São Lucas fala em uns oito dias (cf. Lc 9, 28). Será mais fácil compreender quão aparente é essa discrepância se levarmos em conta que um Evangelista considera o dia de saída e o de chegada, enquanto Mateus — ao falar em “seis dias depois”, neste primeiro versículo completo — só se refere aos intermediários, como nos explica São Jerônimo. O “depois” toma como referência a cena da confissão e primado de Pedro, na Cesareia. Dali partem rumo ao Monte Tabor, que dista aproximadamente 80 km, situado nos confins da Galileia e da Samaria. O Divino Mestre se comprazia com o alto das montanhas, e ali procurava prodigalizar seus grandes mistérios.

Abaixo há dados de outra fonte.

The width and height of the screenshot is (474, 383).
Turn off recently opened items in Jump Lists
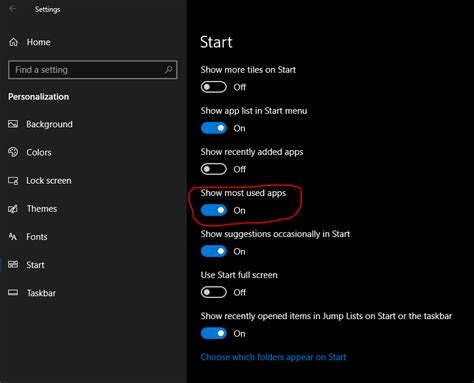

Nesse caso concreto, escolheu o Tabor talvez para simbolizar a necessidade de elevarmos nossos corações sobre as coisas deste mundo e, em consequência, com mais facilidade nos entregarmos à meditação das verdades eternas e delas tirarmos todo proveito, conforme as palavras de São Remígio: “Com isto o Senhor nos ensina que é necessário, para quem deseja contemplar a Deus, não se deixar atolar nos baixos prazeres, mas elevar a alma para as coisas celestiais, por meio do amor às realidades superiores. Ensina ainda a seus discípulos que não devem procurar a glória de sua beatitude divina nas regiões inferiores do mundo, e sim no reino da beatitude celestial. E são levados separadamente, porque todos os Santos estão apartados, com toda a sua alma e pela direção da fé, de qualquer mancha, e serão radicalmente separados nos tempos vindouros; ou também porque muitos são os chamados e poucos os escolhidos”.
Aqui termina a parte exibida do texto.